Final answer:
To determine the value of a so that the table data represents a linear function with a rate of change of -8, one needs to set the slope of the function to -8 and solve for a using two points from the table.
Step-by-step explanation:
The student is asking about linear functions, specifically how to determine the value of a in a table of data so that the function has a rate of change of -8. This problem involves understanding what constitutes a linear function and how the slope, or rate of change, of the function is determined and utilized.
To address this, we need to consider the general form of a linear function, which is y = mx + b, where m is the slope, x is the independent variable, and b is the y-intercept. When a linear function has a rate of change of -8, the slope (m) is -8. This means that for every one unit increase in x, the value of y decreases by 8 units.

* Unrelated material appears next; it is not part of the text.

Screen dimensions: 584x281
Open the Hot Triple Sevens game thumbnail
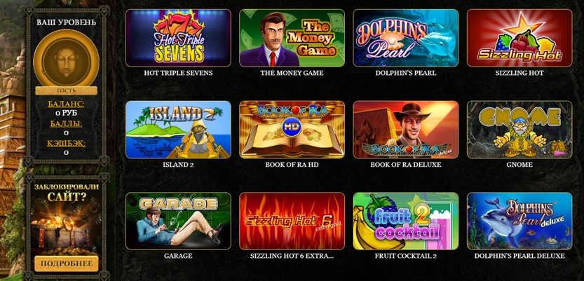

In a table representing a linear function, the differences between consecutive y-values should be consistent when x values increase by a constant amount. Therefore, the value of a should be chosen such that when you calculate the difference between the y-values where a is used and the preceding y-value, the result must be -8 times the difference in the x-values.
An example of how to calculate this would be to take two points from the given table, (x1, y1) and (x2, y2), where x2 > x1 and y2 includes the variable a. Apply the formula (y2 - y1) / (x2 - x1) to find the slope. Set this equal to -8 and solve for a. This will give you the necessary value of a so that the rate of change of the function represented by the table is -8.